Hunter Liggett: A Soldier's General
Lt. Gen. Hunter Liggett's forty-year career spanned the period from the Indian Wars in the territories of Montana and Dakota to the trenches of World War I. For someone who experienced many individual triumphs and battlefield victories--including the final push of the Meuse-Argonne Offensive--he often is overshadowed by figures such as John J. Pershing or George C. Marshall. His quiet demeanor sometimes did not serve him well, but it also masked steely determination. Liggett's tenacity won Pershing's attention and admiration, and he went on to direct and win what was at the time the largest single battle in American history. In Hunter Liggett, author Michael E. Shay shows that while Pershing may have assembled the pieces of the American Expeditionary Forces, it was Liggett who made it work.
This first biography of Liggett follows the full life of a doggedly hard-working soldier whose leadership style contrasted and sometimes conflicted with the military culture of his time. Where Pershing employed a "fear and censure" approach to command, Liggett allowed his subordinates to grow into their jobs, all the while coaching them on the best course of action. Where Pershing was feared, Liggett enjoyed the respect--if not affection--of his men.

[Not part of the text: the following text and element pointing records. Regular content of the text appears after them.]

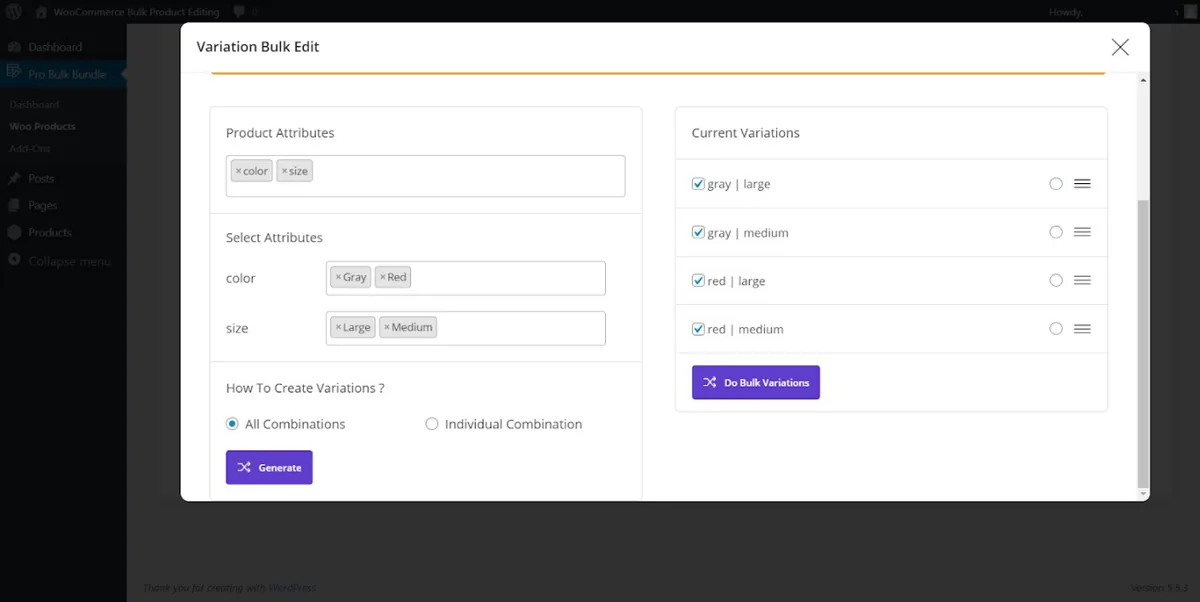This screenshot has height=602, width=1200.
Task: Click the WordPress logo in admin bar
Action: tap(12, 11)
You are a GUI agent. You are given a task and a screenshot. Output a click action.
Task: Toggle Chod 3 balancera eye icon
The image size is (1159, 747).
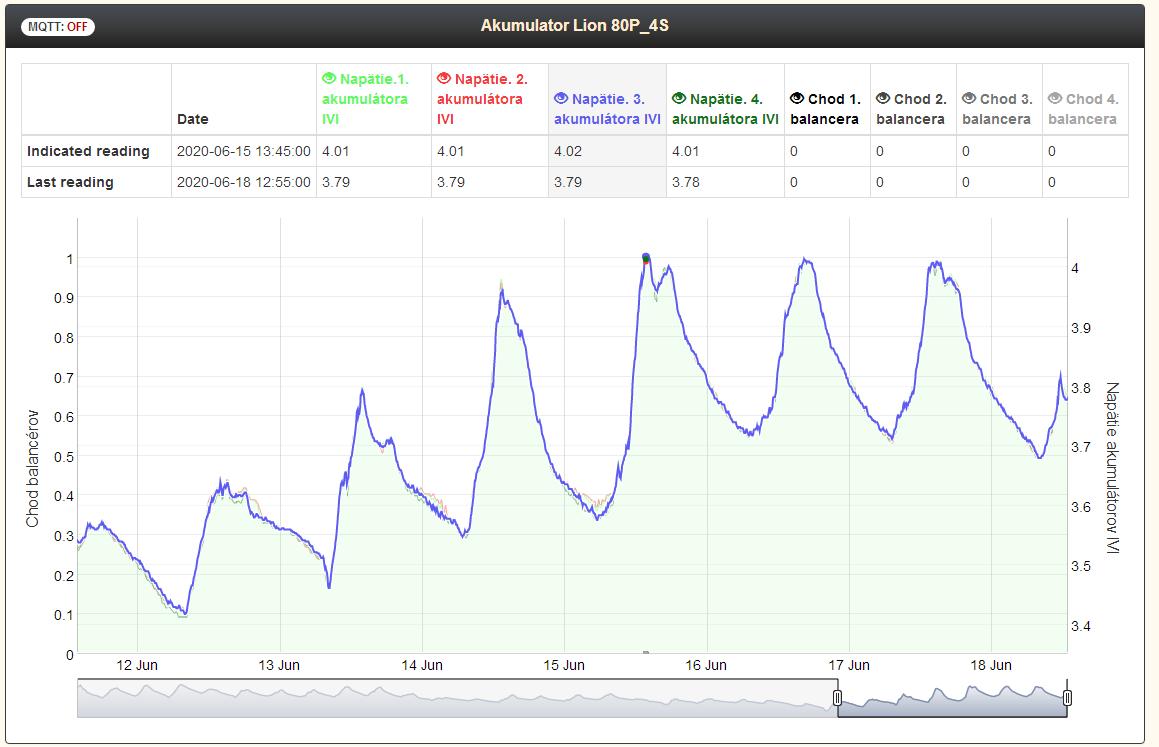pyautogui.click(x=969, y=99)
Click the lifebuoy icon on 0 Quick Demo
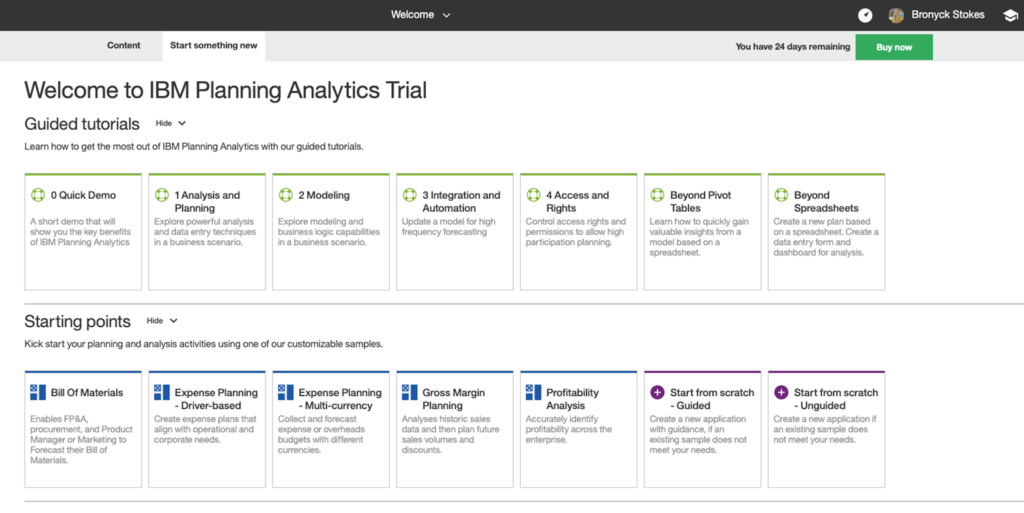 tap(37, 195)

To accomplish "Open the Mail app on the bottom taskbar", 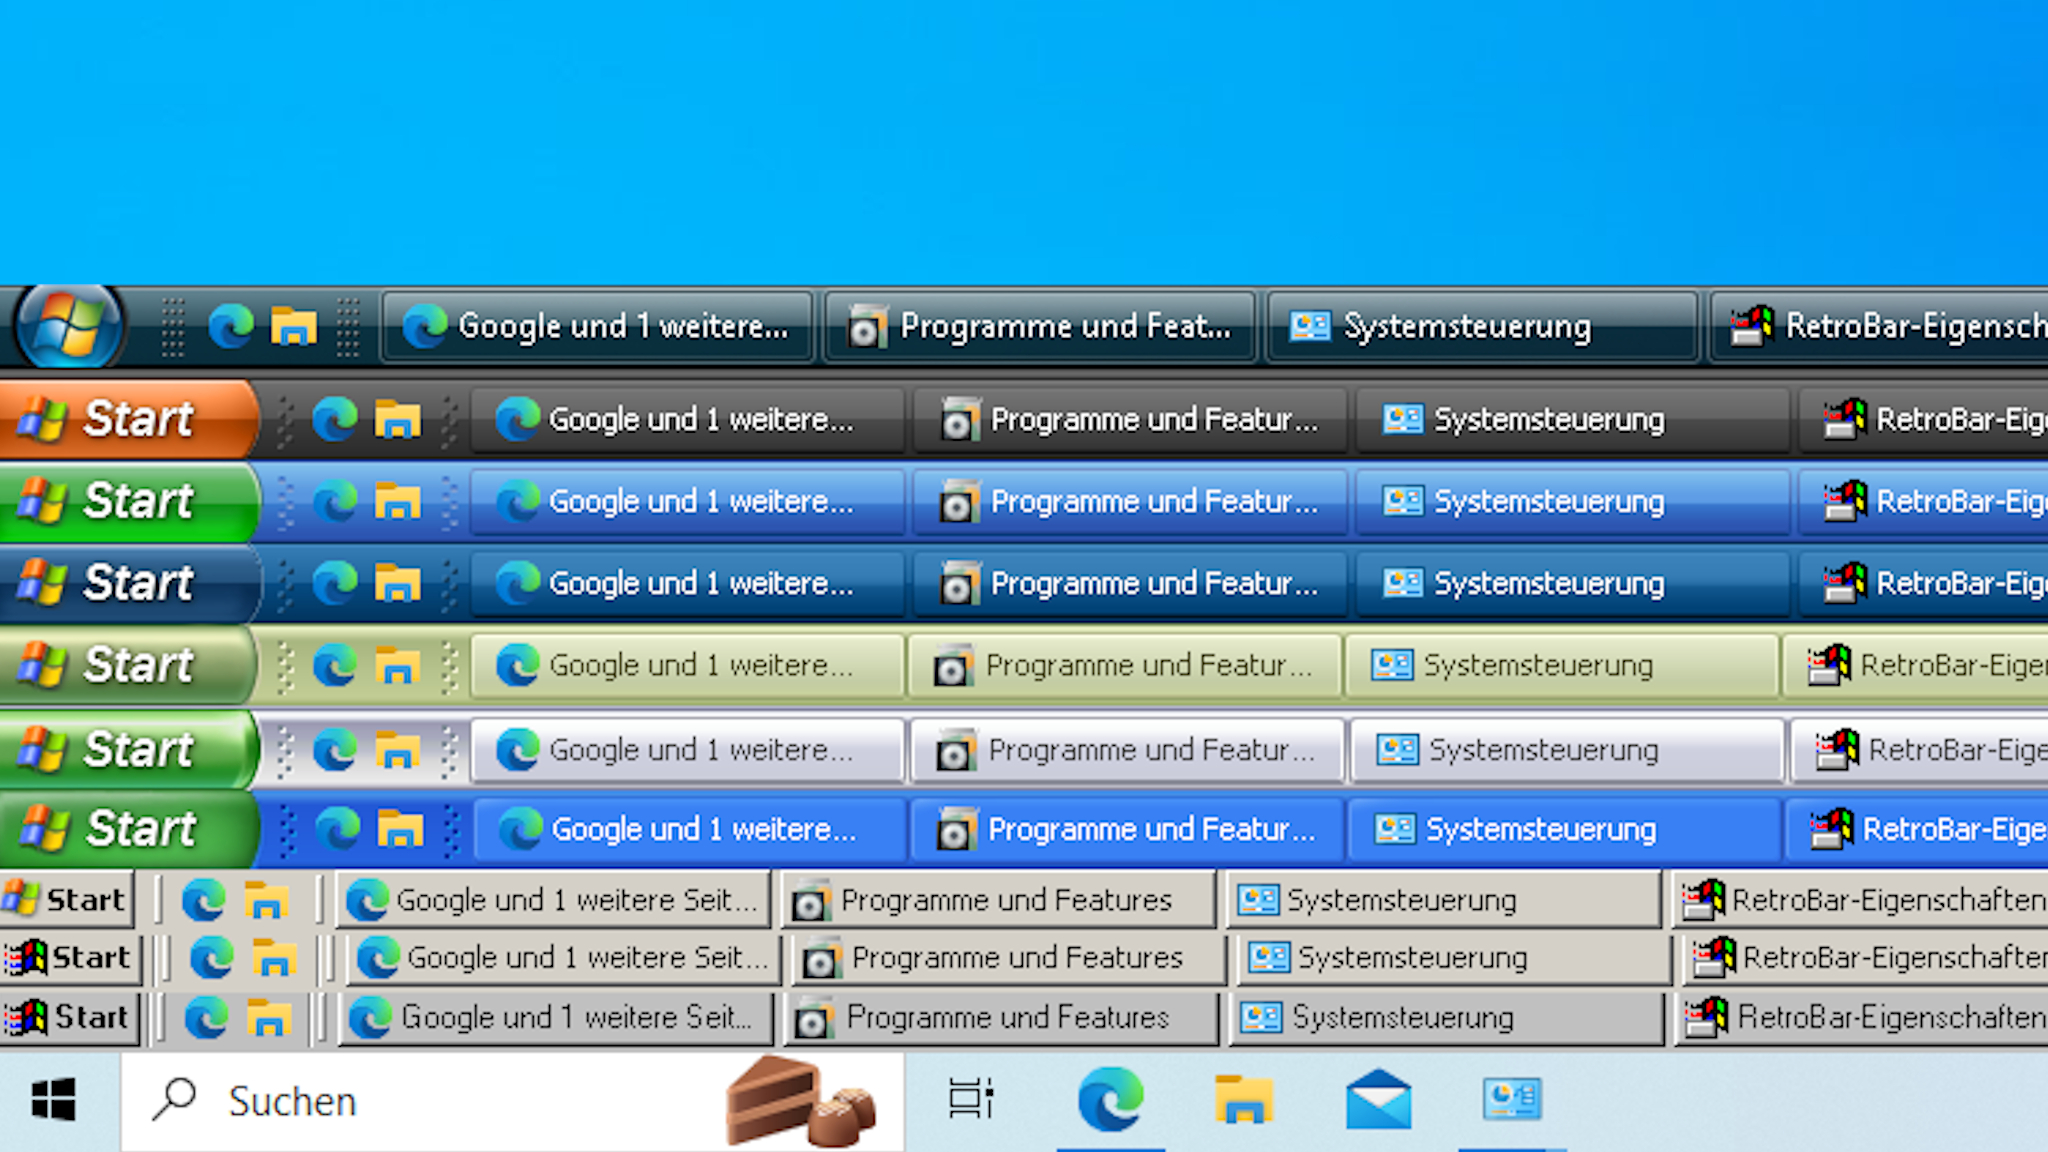I will pyautogui.click(x=1380, y=1100).
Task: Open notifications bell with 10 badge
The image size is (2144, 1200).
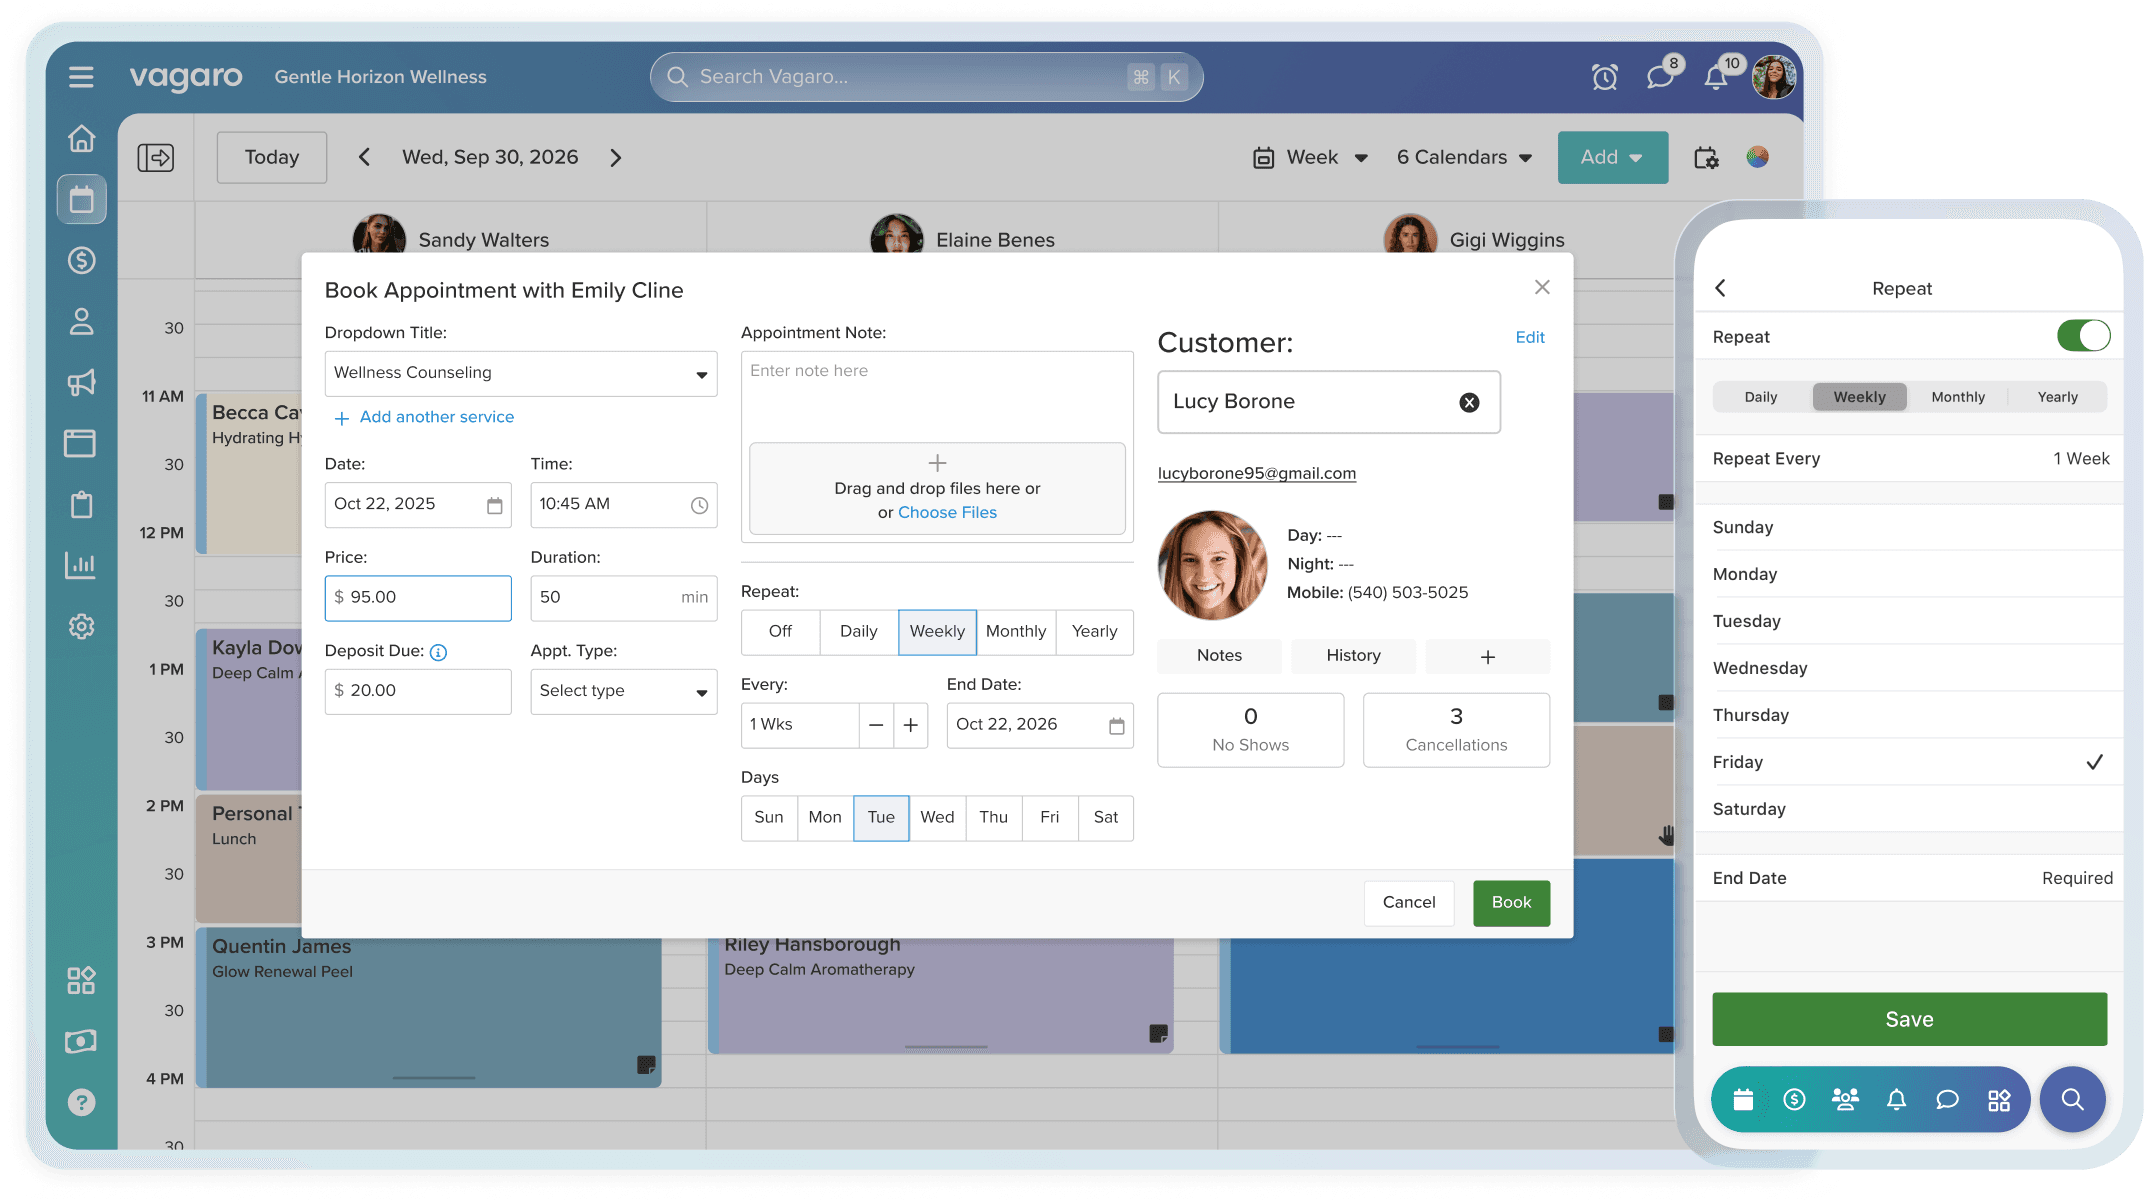Action: tap(1716, 77)
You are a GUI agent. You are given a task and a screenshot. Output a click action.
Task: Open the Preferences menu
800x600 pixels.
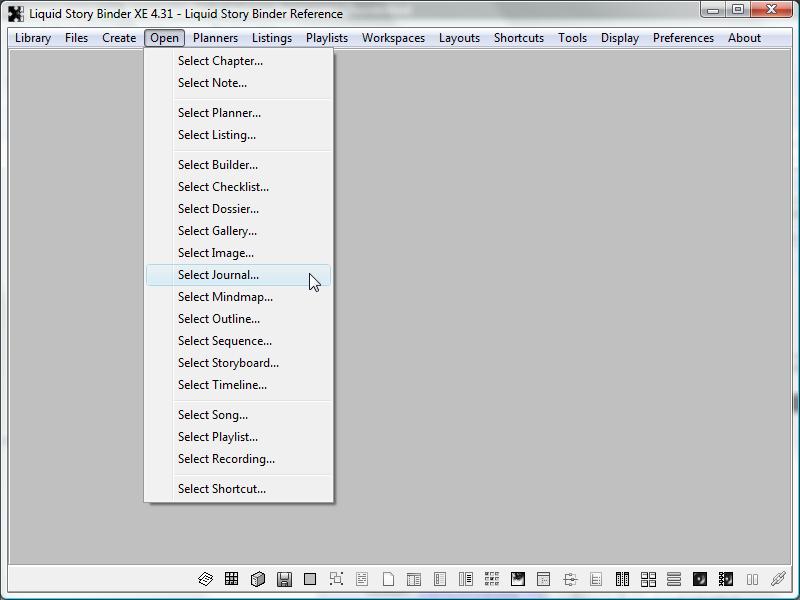683,38
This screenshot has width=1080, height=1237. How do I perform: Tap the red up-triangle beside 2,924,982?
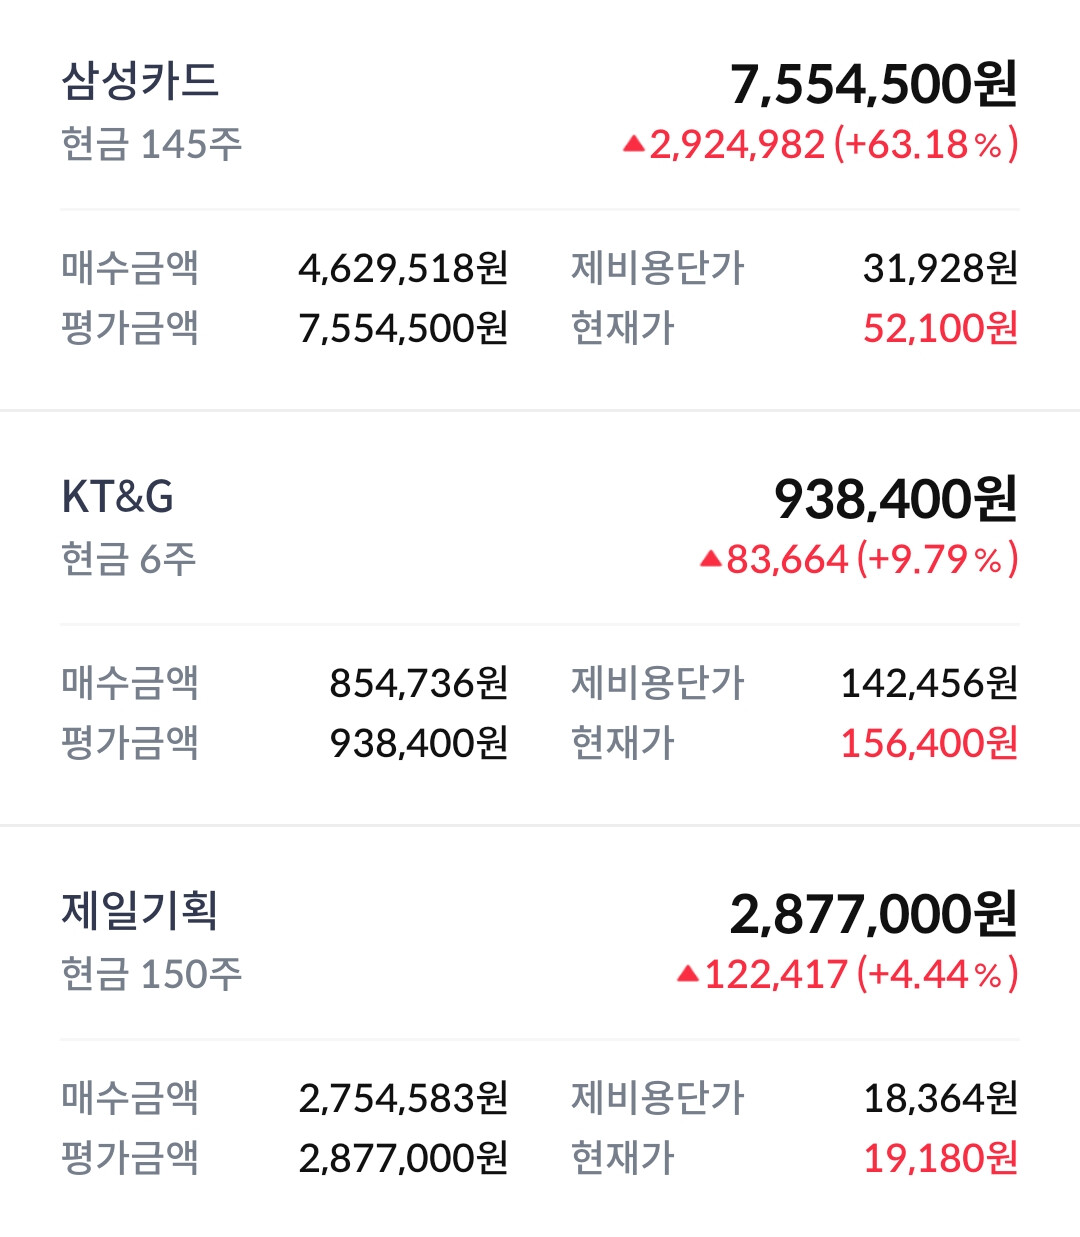633,144
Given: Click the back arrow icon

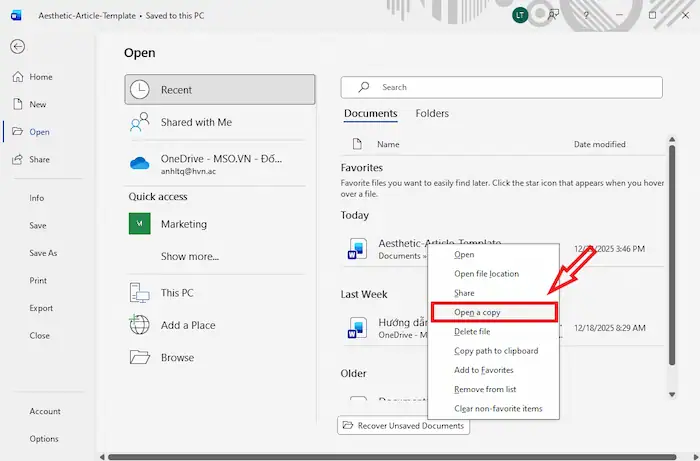Looking at the screenshot, I should click(x=17, y=47).
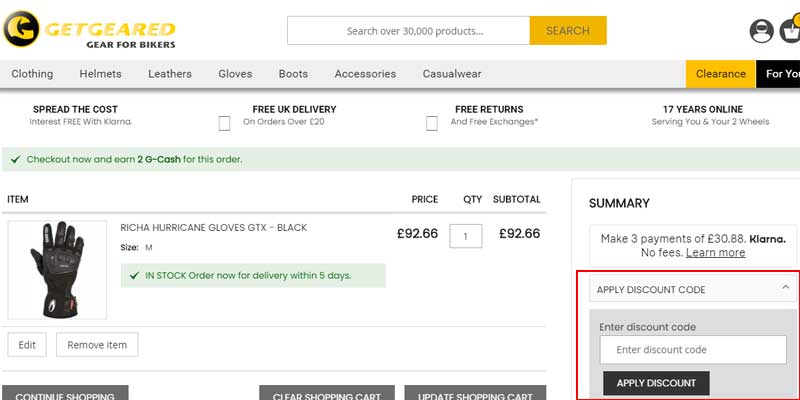Click into the discount code field
This screenshot has width=800, height=400.
point(692,350)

Liggett was a modest man and a devoted student of military history at a time when many officers of his generation relied upon a combination of connections, political influence, and seniority to advance their careers.
Hunter Liggett not only offers readers a much-needed biography of an almost forgotten general but also adds a new and nuanced perspective on the importance of military leadership in the era of the First World War.